ブルボン種、カツーラ種、カツアイ種、バカス種、 バカマラ種などです。

 

香味

 

グアテマラは産地による香味の個性が強く出る国で、農園による作り方も異なり、香味は多様です。

 

ワインでいえばブルゴーニュのようなテロワールの世界があるといえます。

 

しかし、残念ながら7つのエリアの香味を判別するのは現時点では困難です。

 

ここ数年やっと産地ごとの農園のコーヒーを飲む歴史がスタートしたばかりだからです。

 

グアテマラを理解するポイントは、やはりアンティグアという産地を基準に考えるのが良いと思います。

 

アンティグアにはきれいでしっかりした酸、他の産地に多くは見られない明確なボディ(コク) があります。

 

チョコレートのような濃厚さも垣間見ることができます。

 

ウエウエテナンゴやアテイトウランなどの産地とボディをくらべれば理解できます。

 

ウエウエテナンゴは、一般的には、やわらかな香味ですがエルインフェルノ農園のように香りが高い素晴らしい農園も多くあります。

 

コパンという産地は雨が多く、個性的な香味を生み出す可能性があります。
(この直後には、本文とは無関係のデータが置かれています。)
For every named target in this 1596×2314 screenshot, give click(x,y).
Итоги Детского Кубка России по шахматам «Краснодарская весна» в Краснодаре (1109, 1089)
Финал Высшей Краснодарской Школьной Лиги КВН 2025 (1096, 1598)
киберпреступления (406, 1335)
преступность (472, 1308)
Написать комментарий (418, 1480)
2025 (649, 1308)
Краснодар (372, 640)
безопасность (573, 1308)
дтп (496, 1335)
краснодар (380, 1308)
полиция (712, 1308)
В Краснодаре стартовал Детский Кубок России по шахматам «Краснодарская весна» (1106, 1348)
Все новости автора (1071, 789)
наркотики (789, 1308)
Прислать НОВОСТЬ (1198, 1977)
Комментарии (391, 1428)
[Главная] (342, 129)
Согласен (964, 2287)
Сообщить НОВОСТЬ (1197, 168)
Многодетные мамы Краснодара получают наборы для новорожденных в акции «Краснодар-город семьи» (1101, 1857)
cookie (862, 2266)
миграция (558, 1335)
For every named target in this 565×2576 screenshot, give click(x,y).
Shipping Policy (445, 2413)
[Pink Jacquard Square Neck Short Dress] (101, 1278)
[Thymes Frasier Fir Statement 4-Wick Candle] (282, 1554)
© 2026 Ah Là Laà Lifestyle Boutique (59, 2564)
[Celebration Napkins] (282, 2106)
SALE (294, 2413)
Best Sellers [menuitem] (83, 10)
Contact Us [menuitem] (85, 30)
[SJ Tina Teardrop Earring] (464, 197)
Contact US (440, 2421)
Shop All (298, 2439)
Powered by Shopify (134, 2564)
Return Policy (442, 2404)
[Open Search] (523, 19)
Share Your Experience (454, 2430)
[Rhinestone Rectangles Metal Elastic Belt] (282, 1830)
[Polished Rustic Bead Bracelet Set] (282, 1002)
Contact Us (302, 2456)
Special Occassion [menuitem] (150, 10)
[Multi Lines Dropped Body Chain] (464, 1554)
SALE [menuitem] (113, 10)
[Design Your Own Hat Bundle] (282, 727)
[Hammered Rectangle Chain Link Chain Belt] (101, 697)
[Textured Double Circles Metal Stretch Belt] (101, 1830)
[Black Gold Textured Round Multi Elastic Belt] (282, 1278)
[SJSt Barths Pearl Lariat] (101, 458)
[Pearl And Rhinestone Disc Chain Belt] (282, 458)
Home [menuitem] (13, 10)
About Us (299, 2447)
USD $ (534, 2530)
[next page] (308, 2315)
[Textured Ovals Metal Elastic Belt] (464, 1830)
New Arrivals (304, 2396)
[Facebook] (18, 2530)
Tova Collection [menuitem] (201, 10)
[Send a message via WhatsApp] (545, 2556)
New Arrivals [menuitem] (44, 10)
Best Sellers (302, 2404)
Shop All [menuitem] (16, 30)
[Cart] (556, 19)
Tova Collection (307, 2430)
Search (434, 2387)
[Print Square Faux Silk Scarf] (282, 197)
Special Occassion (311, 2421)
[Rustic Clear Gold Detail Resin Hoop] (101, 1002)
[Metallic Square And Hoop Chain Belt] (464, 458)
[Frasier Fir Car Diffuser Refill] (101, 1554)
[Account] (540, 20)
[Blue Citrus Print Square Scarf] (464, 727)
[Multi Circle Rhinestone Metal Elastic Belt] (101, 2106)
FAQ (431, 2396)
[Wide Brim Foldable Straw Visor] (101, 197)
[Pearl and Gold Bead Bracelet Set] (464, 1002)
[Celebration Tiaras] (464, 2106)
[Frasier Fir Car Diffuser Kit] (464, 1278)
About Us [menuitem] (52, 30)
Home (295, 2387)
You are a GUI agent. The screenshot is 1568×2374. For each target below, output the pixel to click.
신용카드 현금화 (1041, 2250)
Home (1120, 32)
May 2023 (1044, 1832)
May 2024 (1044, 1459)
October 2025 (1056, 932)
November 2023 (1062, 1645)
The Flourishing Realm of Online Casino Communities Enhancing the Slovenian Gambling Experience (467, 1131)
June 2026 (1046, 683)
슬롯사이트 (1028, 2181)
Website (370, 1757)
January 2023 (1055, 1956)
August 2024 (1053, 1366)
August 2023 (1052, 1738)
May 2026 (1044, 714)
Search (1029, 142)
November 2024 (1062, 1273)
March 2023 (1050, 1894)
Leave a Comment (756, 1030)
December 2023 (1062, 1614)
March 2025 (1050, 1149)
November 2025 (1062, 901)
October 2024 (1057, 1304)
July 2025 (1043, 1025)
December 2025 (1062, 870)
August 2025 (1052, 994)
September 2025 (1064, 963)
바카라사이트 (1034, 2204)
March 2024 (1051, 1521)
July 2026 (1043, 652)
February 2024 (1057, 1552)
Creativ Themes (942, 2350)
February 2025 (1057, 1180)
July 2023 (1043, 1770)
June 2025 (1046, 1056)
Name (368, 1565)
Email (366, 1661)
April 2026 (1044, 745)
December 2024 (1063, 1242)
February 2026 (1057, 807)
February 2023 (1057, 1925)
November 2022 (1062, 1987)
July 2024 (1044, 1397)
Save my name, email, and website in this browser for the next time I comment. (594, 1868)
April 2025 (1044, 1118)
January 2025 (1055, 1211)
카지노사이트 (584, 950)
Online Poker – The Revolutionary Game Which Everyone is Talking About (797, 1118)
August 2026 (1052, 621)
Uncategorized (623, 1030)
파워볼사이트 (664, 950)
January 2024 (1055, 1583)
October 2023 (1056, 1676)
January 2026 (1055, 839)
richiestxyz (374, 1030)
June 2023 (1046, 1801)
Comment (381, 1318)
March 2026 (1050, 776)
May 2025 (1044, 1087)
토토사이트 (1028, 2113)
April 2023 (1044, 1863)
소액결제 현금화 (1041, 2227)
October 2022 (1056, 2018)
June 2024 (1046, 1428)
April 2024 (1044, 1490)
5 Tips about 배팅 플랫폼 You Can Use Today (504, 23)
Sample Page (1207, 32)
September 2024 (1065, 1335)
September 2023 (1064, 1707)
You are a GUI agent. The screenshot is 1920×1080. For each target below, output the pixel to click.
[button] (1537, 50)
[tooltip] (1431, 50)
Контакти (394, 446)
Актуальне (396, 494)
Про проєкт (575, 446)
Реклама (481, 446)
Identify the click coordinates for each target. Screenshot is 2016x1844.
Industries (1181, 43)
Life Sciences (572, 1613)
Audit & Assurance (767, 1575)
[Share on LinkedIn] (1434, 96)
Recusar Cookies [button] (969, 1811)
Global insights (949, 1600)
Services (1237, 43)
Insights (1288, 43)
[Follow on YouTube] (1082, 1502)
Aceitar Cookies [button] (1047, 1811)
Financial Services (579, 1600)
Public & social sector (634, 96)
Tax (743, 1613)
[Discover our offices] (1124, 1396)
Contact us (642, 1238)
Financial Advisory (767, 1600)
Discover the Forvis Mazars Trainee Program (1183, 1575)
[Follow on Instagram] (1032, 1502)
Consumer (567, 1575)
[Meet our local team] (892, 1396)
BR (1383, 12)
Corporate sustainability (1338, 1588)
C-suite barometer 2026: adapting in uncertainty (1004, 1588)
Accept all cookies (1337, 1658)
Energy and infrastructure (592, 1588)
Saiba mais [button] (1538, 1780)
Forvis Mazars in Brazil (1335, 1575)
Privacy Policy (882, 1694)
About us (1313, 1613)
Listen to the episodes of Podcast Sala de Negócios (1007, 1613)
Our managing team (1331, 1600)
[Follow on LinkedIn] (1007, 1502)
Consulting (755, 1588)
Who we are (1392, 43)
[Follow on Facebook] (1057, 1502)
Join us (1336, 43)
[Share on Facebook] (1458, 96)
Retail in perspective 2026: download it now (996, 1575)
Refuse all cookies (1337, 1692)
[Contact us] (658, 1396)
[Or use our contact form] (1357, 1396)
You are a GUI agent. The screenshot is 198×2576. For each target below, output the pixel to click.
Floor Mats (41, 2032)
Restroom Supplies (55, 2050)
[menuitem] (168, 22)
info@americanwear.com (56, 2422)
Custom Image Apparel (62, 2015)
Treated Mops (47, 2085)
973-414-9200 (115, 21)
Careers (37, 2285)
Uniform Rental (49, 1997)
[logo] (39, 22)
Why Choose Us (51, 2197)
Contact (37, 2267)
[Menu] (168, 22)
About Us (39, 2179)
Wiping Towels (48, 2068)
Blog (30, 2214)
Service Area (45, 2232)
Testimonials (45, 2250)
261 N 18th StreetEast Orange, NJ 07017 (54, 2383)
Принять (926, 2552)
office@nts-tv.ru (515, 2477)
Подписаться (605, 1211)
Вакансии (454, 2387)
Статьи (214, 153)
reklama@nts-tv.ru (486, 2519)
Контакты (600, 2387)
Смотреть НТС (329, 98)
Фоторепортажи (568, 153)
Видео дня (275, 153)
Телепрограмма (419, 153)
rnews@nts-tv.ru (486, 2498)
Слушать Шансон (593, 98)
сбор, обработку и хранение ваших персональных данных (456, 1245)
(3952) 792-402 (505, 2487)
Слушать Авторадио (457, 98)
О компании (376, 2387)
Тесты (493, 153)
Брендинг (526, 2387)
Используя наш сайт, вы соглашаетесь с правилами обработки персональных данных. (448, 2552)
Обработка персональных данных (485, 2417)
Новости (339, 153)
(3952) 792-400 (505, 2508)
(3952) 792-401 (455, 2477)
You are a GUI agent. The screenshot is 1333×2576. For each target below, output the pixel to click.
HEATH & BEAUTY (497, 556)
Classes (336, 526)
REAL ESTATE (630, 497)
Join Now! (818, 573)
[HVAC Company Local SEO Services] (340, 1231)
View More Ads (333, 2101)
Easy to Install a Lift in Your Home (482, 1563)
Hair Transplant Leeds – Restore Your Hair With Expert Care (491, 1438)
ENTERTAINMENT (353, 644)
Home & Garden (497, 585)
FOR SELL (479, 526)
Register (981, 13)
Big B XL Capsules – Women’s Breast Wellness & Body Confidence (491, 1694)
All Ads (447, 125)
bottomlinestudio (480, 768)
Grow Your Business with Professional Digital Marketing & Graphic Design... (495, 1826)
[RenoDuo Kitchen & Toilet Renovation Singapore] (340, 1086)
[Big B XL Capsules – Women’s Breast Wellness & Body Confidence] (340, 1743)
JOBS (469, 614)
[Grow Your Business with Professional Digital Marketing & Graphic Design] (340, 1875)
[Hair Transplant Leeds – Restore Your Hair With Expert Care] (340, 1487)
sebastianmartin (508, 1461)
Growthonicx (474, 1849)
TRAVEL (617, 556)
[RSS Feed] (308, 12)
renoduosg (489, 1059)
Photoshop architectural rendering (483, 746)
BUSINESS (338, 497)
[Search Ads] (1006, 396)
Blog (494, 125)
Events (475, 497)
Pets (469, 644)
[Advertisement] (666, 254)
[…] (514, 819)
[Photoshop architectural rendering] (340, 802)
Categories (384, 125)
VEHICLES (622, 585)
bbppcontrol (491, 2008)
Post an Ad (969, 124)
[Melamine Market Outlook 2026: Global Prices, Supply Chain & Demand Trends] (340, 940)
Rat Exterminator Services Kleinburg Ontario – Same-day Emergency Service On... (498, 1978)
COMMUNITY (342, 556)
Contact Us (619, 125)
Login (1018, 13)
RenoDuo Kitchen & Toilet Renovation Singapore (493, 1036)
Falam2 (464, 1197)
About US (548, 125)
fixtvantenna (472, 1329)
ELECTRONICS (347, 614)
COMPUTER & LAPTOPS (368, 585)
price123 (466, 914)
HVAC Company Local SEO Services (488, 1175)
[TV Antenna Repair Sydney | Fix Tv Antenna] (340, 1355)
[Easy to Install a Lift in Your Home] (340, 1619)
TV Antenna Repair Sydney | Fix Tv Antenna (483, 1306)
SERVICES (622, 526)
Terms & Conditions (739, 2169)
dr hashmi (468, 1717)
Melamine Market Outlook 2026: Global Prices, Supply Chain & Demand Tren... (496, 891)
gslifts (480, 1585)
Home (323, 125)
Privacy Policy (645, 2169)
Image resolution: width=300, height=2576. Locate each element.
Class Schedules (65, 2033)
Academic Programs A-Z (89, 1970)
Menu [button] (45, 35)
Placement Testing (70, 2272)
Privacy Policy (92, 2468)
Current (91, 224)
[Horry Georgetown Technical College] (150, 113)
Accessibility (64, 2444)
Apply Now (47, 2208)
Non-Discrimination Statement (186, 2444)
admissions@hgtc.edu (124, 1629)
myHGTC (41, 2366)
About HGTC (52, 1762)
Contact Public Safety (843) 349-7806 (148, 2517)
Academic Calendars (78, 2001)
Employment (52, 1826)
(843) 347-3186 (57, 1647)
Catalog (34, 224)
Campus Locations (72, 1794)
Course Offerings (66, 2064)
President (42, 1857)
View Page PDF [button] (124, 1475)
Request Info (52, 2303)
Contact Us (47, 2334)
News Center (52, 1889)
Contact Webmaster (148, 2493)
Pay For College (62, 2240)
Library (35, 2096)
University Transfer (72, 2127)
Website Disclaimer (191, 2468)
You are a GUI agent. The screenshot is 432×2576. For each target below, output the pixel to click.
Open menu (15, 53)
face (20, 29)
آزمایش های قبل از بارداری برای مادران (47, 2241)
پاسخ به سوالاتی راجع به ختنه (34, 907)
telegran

一般的には濃縮感を感じます。

 

特徴

 

初期のスペシャルティコーヒーマーケッ トの発展に大きく寄与し、中米を代表する産地。

 

中でも標高の高い産地では、酸・コクが豊かなコーヒーが収穫できる。

 

POINT

 

原産地のグアテマラは、国土の70%が山岳地帯。

 

果実のような強い酸味が特徴ではあるが、苦味とのバランスがうまくとれています。華やかで甘い香りが楽しめます!